WASHINGTON – President Barack Obama called on congressional leaders Wednesday to return to the White House for a scheduled meeting tomorrow, hoping to break the deadlock over the nation’s borrowing limit and its mounting debt. That issue must be resolved by Aug. 2 to avoid catastrophic financial consequences for the United States.
Officials said Wednesday that the White House believes Republican lawmakers will support new tax revenues to help reduce the long-term deficit and to increase the government’s borrowing authority. White House spokesman Jay Carney said that Obama is confident that enough lawmakers from both parties will support the deal, which would reduce the debt by $2 trillion over the next 10 years through spending cuts and tax increases.
Republican leaders, however, have been adamant in public statements that they will oppose any tax hikes.
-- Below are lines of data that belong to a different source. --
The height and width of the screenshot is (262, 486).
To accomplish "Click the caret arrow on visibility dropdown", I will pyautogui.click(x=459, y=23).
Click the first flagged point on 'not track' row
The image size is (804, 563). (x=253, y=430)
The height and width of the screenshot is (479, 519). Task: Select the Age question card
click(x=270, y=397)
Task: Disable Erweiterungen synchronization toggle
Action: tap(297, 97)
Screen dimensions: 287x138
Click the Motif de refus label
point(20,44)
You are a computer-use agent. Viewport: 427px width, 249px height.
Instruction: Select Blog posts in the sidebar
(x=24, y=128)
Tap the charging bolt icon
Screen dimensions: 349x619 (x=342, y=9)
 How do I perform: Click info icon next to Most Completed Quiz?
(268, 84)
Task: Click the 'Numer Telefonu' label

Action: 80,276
“The president believes, we believe, that there are enough members of both parties in both houses who support the idea that a big deal has to be balanced and therefore include spending cuts in the tax code,” Carney said, employing a phrase White House officials use to describe ending tax loopholes and tax subsidies for certain taxpayers and corporations.
On Tuesday, Independent Vermont Sen. Bernard Sanders urged Obama to “stand tall” and push for “shared sacrifice” in negotiations with Republican lawmakers on raising the nation’s debt ceiling.
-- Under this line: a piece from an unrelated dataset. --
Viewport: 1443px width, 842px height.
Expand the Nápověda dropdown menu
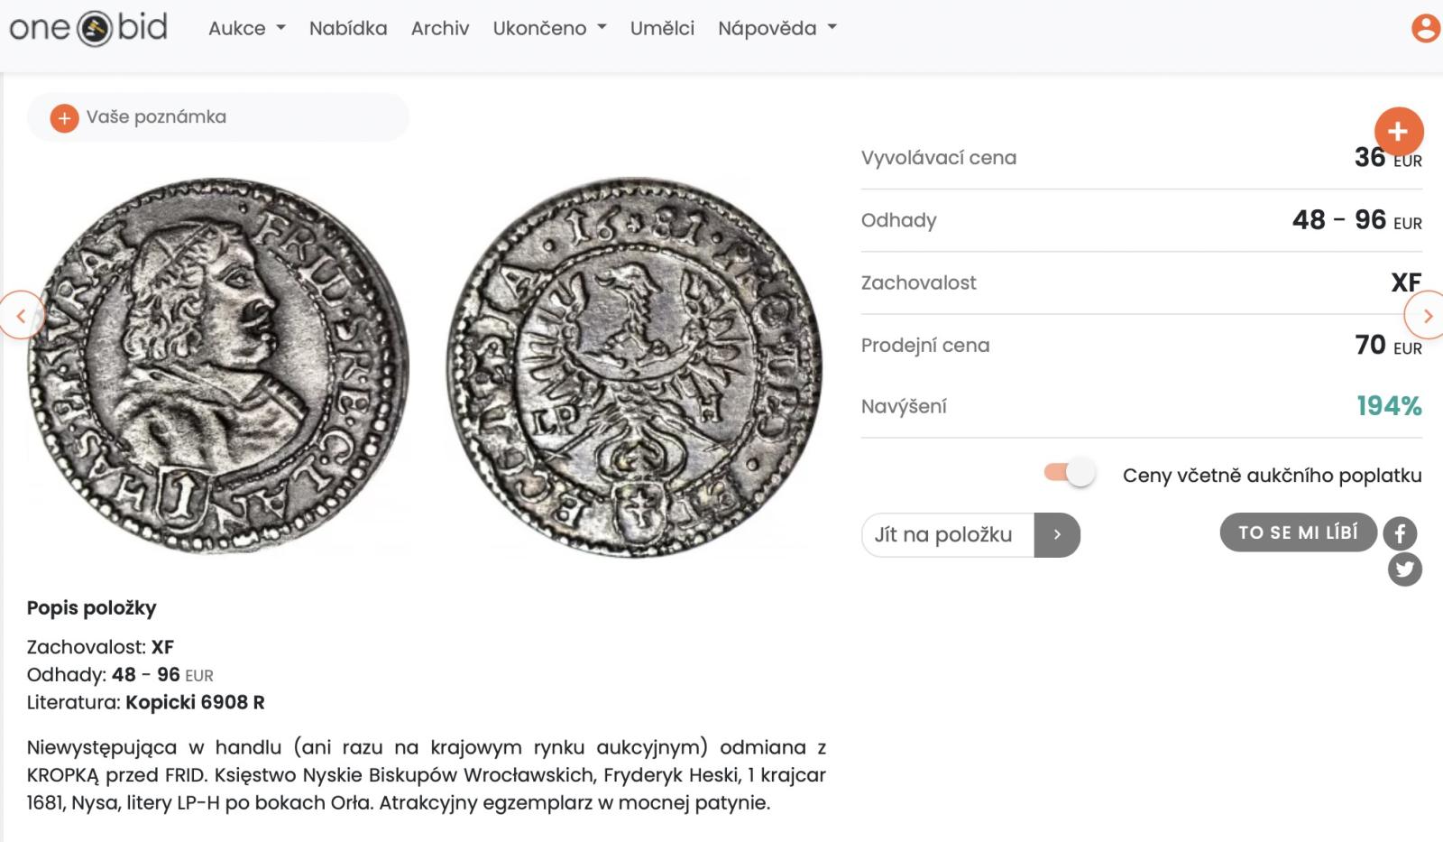[777, 28]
The Senate returned to Washington Tuesday after canceling its week-long July 4 recess to work on the deal, prodded in no small part by the president to solve the problem before the U.S. runs out of options.
But Sanders said he doesn’t believe the president has fought as hard as he should have in making it clear that the wealthiest people and large corporations have to participate in deficit reduction.
“He has got to not yield to right-wing Republican demands, who want to make massive cuts in Medicare, in Medicaid, in education, in nutrition and in virtually every program that is important to working families in this country,” Sanders said at an afternoon briefing in the Senate Press Gallery.
The senator said he will send Obama a letter signed by more than 100,000 Americans that expands on his demands for the administration.
The letter pleads that at least 50 percent of any deficit reduction package must come from revenue raised by ending tax breaks for the wealthy and eliminating tax loopholes that benefit large, profitable corporations and Wall Street financial institutions. It also calls for the inclusion of significant cuts to “unnecessary and wasteful” Pentagon spending, a divisive issue for the GOP, which has said it’s wary of cuts in military programs.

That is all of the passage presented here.